Everyone remotely interested in the fashion world knows the signature bob and sunglasses. They also know that Anna Wintour lives a life that few can even imagine. Personally, I would be absolutely hooked to BeReal if I knew Anna Wintour was giving me little glimpses into that glimmering life. I want to see her view from the front row at fashion shows, I want to see meetings with designers, I want to see model fittings, I want to see the inside of the Vogue office, I want to see a spread of the newest issue pinned to the wall in the conference room. But most importantly, I want to see Anna Wintour selfies. Could you imagine who we might catch glimpses of as she stands there with an inconspicuous smirk?
There’s the obvious question of, “What happens if BeReal goes off when Anna is working?” to which I counter, “When is Anna Wintour not working?”
As someone who notoriously works her ass off from 5am tennis lessons until every edition of Vogue is absolutely perfect, nobody would need to worry about Anna posting something too personal. As much as I would love a BeReal of Anna Wintour laying in bed with popcorn binging Keeping Up With the Kardashians, I fear that it is not an attainable goal.

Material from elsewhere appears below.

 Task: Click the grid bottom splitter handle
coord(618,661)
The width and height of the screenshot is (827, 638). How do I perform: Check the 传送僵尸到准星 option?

Admittedly, we do run into a few different problems with this strategy. Big companies are constantly criticized on Tik Tok for posting trends months too late, as they had to get two higher-ups and the legal team to approve the video before it’s posted. BeReal doesn’t have that kind of luxury. Users are only given a two-minute time frame before it announces to all friends that they posted late, a criminal act. As a leader at both Vogue and Conde Nast, Anna ultimately has the final say on everything published. I believe we can trust her business mind to know what is acceptable and what is not.
In reality, companies are constantly vying for a leg up when it comes to advertising to the young generations. They’ve become efficient at using ratchet Tik Tok sounds to get their advertising across, but BeReal is a new beast. It’s still unclear as to how companies will be able to market on the platform, or if it’s even possible. However there is no question that BeReal is slowly taking over social media, and companies must sprint to figure out how to utilize it.
If Vogue wants to continue its legacy in the up and coming generations, there is only one solution.
Open a Vogue BeReal account, give Anna Wintour the phone, and let her extravagant fashion life do the rest.